冬から春へと向かっていく3月。八百屋には冬ならではの根菜類やオレンジなどの果物が並んでいたと思っているうちに、スペインからやってくる大粒のイチゴや春を告げるタンポポの葉やホウレンソウが出まわってくる。
アントレ
わが家の庭には雑草のタンポポpissenlitがはびこっているので、3月末になると、花が咲く前に根っこごと引きぬいてサラダにする。庭がなくたって、八百屋でタンポポの若葉を買ってくればいい。八百屋のタンポポは栽培されたもので、苦みがうすく、洗うのも簡単だ。色がつくまでいためたベーコンを混ぜ入れるのだが、タンポポの葉の味わいとよく合う。市販のものでもいいからクルトン(パンの小片を揚げたもの)を散らせば素敵なサラダのでき上がり。春が近い。
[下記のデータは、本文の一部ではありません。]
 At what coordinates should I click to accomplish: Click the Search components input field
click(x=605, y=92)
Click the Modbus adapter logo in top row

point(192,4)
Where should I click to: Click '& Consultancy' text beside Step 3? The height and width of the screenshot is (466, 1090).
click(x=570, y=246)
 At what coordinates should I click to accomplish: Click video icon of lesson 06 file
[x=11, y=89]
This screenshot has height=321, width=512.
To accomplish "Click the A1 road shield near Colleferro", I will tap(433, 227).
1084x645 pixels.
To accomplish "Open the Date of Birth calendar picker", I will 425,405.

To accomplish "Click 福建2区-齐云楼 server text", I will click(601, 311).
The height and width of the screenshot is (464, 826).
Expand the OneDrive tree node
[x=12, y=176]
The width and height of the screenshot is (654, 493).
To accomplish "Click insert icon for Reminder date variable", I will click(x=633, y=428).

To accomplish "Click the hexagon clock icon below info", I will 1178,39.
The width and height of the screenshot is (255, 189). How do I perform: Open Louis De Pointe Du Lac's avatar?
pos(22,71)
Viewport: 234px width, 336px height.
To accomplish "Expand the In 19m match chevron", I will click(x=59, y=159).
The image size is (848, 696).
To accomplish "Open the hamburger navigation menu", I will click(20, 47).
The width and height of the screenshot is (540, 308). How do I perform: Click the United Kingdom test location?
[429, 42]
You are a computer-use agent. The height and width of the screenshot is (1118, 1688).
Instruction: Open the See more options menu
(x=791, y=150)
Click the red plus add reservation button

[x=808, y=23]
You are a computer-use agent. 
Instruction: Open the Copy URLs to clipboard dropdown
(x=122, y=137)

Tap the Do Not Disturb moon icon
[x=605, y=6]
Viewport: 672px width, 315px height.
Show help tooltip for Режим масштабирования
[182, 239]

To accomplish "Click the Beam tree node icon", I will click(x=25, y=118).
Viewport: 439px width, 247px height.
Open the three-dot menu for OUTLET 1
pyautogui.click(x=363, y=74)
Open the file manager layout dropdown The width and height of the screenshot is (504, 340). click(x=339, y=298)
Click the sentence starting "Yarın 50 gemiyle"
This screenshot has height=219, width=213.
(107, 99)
ブリック(ページ下のコラム参照)の皮でホウレンソウとヤギ乳のフレッシュチーズを包んで揚げたものもこの季節らしい。アントレにするのなら、一人当たり、2個か3個あれば十分だ。
メイン
メインには、冬ならではの根菜に活躍してもらう。ビーツbetteraveのホイル焼きを紹介したことがあるが、ビーツだけでなく、パースニップpanais、ニンジンや皮つきの小さめのジャガイモなどいっしょにホイルで包めば、それぞれの根菜の味わいの違いをたのしむことができる。くん製風味のソーセージ、モルト― morteauやモンべりアール monbéliardを、ゆでたり焼いたりしたものに付け合わせれば、ぜいたく、ぜいたく!

チーズ
さらにチーズに食べたいという人もいるだろう。3月が食べどきのカマンベール、それもできたら生乳lait cruのものを用意してあげたら喜ばれる。中がとろりと食べごろのものを選びたいところだ。チーズ屋に出かけて「あしたの晩ごはん用です c’est pour demain soir 」と注文すれば頃合いのものを選んでくれる。そうでなければスーパーで見つけることになるのだが、フランス人の多くはふたを開け、真剣そのものの目つきで、親指で軽く押しながらをさがしている。
デザート
まだまだリンゴが立て役者だ。1月のデザートでは焼きリンゴが登場したけれど、リンゴのクランブルにも拍手がわくだろう。もう一つ手間をかけてホイップクリームcrème chantillyを添えたりしたら文句なしだ。呑み助には、カルヴァドスもお供させたい。
Feuille de brick
マグレブ料理に欠かせないブリックの皮は、小麦粉が原料の薄い皮で、最近はほとんどのスーパーで手に入る。ふつう、直径30センチほどの円形の皮が10枚入って2ユーロ前後。5,6枚を六つの三角形に切り分ける。むきエビ300グラムを包丁でたたいてミンチ状にする。おろしたショウガとニンニク少々、小口切りにした万能ネギ2本を混ぜ入れ、軽くコショウ。皮に塩気があるので、塩する必要はないだろう。エビのミンチを三角形の皮の幅の広い方に置いて巻き込み、楊枝でとめる。後はブリックの皮がキツネ色になるまで揚げるだけ。皮のおかげで油がとばないのもうれしい。タバスコソースとレモンのしぼり汁を混ぜ合わせたものを添える。